TASK STATEMENT
All lines below containing the string "section" are to be copied.
- - - -
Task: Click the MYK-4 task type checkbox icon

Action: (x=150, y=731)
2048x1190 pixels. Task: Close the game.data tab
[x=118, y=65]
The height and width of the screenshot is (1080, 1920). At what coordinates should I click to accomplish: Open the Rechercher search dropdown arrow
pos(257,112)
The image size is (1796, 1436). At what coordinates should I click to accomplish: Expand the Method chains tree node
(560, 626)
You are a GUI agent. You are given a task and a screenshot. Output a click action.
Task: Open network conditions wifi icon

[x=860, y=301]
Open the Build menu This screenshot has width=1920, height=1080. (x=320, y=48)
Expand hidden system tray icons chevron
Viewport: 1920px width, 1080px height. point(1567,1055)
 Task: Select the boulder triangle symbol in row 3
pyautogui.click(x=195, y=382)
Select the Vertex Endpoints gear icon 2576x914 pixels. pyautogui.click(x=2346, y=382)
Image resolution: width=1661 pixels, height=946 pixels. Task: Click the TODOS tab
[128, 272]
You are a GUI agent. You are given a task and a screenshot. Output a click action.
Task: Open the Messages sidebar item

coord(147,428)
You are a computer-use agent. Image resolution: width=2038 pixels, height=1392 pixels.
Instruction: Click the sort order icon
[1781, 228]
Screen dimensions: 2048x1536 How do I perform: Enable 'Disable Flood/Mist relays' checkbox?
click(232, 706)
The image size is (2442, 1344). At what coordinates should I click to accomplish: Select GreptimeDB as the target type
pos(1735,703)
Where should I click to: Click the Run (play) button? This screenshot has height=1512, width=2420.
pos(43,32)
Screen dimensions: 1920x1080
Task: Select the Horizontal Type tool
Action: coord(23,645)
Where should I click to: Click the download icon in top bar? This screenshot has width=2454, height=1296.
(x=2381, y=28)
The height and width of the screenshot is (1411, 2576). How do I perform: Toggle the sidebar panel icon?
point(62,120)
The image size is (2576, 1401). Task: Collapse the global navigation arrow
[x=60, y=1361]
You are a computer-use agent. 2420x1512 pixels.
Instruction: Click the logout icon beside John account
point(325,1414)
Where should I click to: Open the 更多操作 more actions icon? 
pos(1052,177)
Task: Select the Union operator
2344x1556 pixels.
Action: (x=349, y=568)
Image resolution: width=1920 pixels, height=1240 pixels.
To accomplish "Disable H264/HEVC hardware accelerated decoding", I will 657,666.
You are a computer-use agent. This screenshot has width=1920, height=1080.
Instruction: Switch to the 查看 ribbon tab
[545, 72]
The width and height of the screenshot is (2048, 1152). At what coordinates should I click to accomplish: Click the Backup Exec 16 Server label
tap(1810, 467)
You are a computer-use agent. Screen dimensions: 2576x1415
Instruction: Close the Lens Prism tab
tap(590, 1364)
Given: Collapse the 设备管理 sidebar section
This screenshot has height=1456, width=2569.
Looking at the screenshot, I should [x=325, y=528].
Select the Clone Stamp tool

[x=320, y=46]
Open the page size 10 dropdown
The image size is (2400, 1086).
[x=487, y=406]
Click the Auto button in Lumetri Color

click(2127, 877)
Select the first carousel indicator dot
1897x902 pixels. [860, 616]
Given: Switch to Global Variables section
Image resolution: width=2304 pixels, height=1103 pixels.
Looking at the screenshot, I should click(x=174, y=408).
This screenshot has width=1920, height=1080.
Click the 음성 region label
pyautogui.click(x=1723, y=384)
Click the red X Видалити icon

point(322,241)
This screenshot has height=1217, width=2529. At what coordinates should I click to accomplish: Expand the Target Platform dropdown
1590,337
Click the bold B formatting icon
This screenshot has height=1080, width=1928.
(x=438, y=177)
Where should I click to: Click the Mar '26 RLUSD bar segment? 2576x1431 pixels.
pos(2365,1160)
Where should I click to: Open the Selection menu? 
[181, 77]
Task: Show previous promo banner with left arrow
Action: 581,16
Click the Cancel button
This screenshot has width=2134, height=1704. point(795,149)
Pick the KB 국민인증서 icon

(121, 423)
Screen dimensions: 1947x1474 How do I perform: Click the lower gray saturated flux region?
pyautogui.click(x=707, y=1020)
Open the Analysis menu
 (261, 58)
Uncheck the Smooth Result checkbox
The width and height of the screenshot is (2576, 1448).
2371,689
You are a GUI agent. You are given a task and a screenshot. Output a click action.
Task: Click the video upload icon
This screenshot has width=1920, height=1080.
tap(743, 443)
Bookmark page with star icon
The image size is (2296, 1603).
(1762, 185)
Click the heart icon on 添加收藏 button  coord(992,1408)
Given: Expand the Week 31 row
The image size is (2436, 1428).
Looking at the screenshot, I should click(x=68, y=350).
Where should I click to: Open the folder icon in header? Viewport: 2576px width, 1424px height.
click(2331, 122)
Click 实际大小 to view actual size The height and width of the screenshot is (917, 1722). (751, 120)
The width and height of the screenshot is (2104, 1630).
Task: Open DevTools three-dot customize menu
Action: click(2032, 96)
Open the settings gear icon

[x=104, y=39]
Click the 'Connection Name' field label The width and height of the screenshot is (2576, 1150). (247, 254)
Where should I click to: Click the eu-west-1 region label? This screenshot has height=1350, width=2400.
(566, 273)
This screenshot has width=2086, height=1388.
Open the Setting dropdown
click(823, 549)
- - - -
RESULT FOR THIS TASK
Given: Collapse the 设备管理 sidebar section
Given: Switch to Global Variables section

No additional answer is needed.